What is a credit report?
When you make a payment on a credit card or loan, the company that gave you the loan or credit keeps a record of how much and often you pay. Those companies and other sources also report your credit, loan and payment history to one or more credit reporting companies. The credit reporting companies combine the information from your different credit, loan and payment reports into a single credit file. Three nationwide companies prepare credit files for people in the U.S.: Equifax, Experian, and TransUnion.
A credit report is an organized list of the information in your credit file.
Credit reports may include:
- A list of companies that have given you credit or loans
- The total amount for each loan or credit limit for each credit card
- How often you paid your credit or loans on time, and the amount you paid
- Credit reports may also include:
- Companies that have asked to see your credit report within a certain time period
- Your address(es) and/or employers
- Other details of public record
A consumer disclosure contains some of the same information as your credit report, but it has more information. It includes your total history of credit information. Some of this information is not displayed on the credit report viewed by lenders. Under Federal law, you are entitled to receive one free copy of your credit report from each credit reporting company every 12 months.
What is a credit score?
A credit score is the result of a mathematical formula that uses the information in your credit file, such as how well you have paid your bills in the past, to calculate how likely you are to pay your bills in the future.
The credit scores you get from different companies may not be the same.
There are a number of reasons for that:
- Each company uses its own formulas for calculating credit scores. The differences in the formulas may lead to differences in your credit scores.
- Companies may produce scores that give results on different scales.
- Creditors or lender reports don't always report to every credit reporting company. This means that information that the credit reporting companies plug into their formulas may differ from credit reporting company to credit reporting company.

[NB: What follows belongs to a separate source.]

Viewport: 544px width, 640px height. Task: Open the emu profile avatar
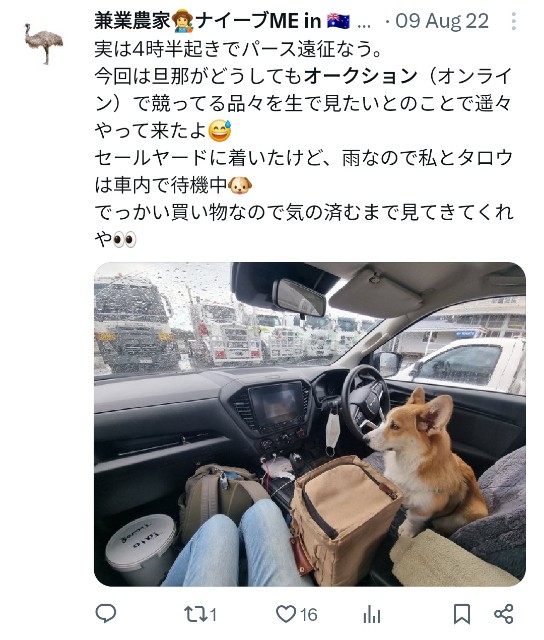point(44,43)
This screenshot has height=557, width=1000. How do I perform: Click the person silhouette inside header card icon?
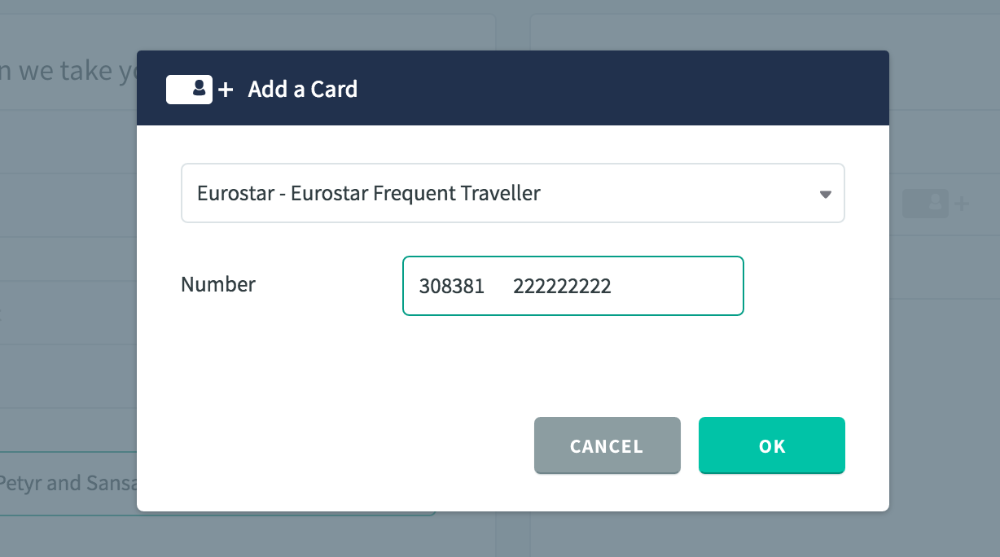coord(199,89)
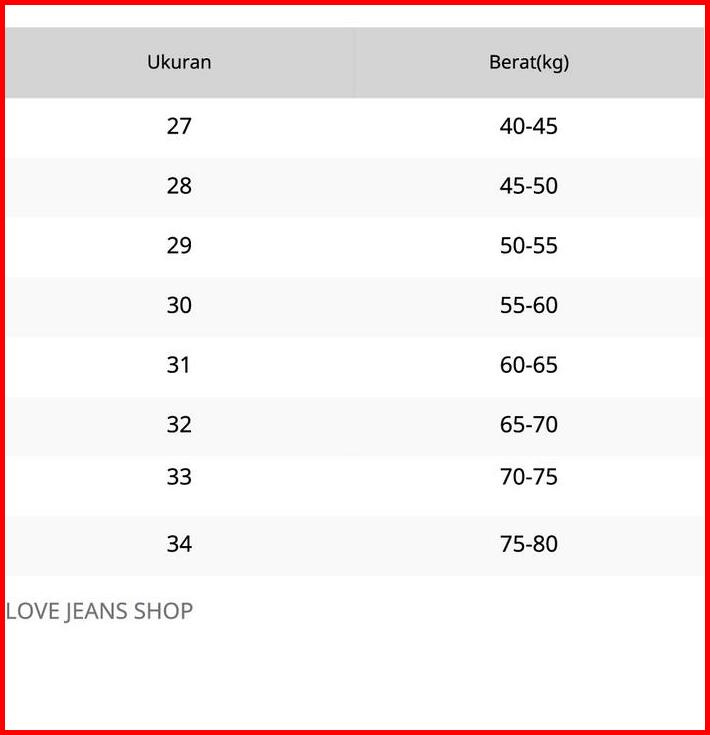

- Most people's different credit scores are very close, despite that the different credit reporting companies calculate your scores using different formulas, and sometimes from different information. If one of your three credit scores is very different from the others, you may want to research why.
- Your credit score estimates how likely you are to pay back loans or services that a lender may give you during the next two to three years. People with higher credit scores may be more likely to pay back their debts. People with lower credit scores may be less likely to pay their debts. Lenders take bigger risks when they lend money or provide services to people with low credit scores.

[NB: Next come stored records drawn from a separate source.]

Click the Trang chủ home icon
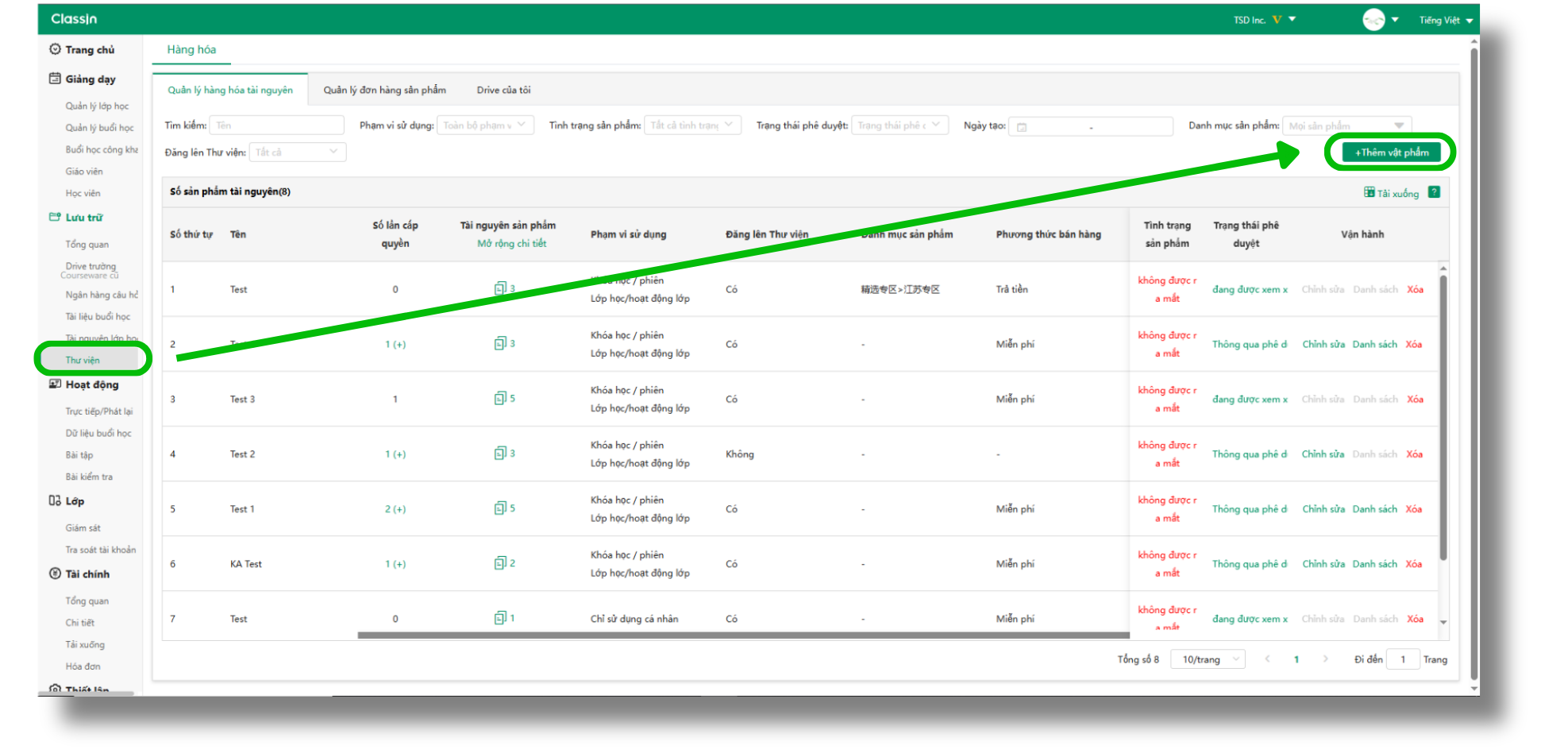55,49
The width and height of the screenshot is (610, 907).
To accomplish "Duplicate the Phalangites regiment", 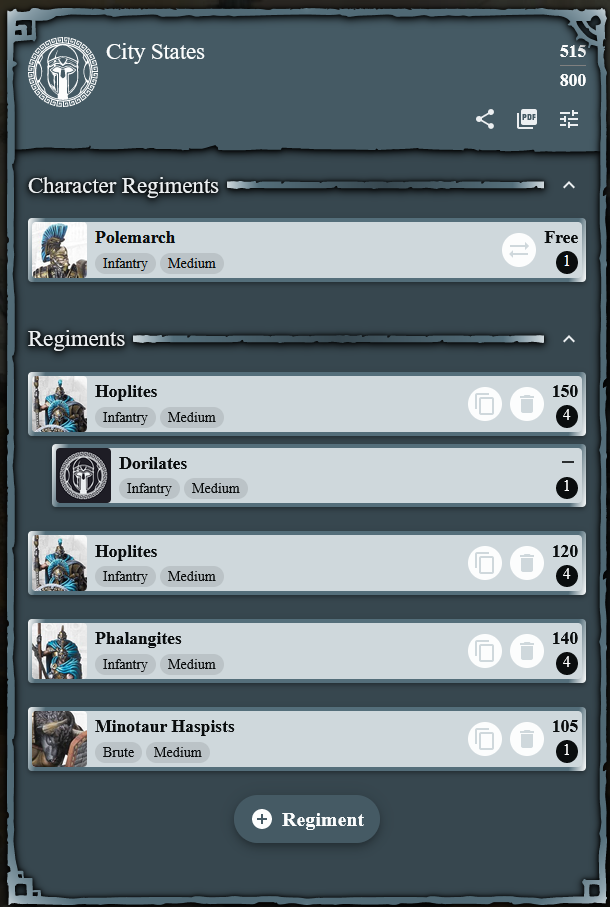I will tap(485, 651).
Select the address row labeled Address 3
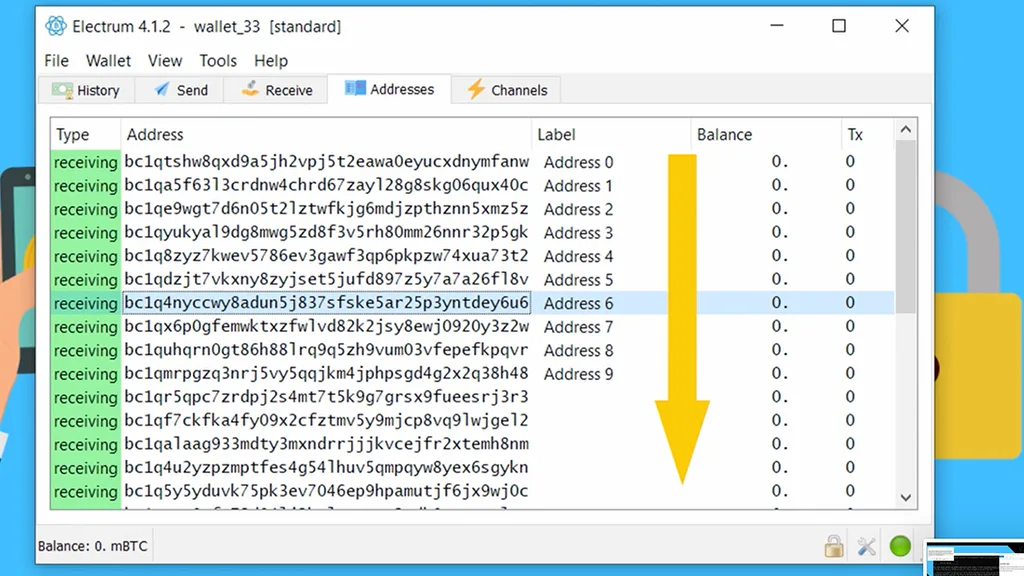 tap(326, 233)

- Credit reporting companies can show your credit report and/or credit score to other companies who have a lawful reason to ask for it. These may include potential lenders. Lenders use credit scores to help decide how risky it will be to lend you money or provide you a service. Potential employers may use credit scores to help evaluate how dependable you are.
What makes my credit score go up or down?
Your credit score is based on your credit history, such as how much money you owe, how long you've owed it, how many new accounts you have, how often you miss or are late with payments, and what type of credit accounts you have. Changes in any of those factors will cause your score to go up or down.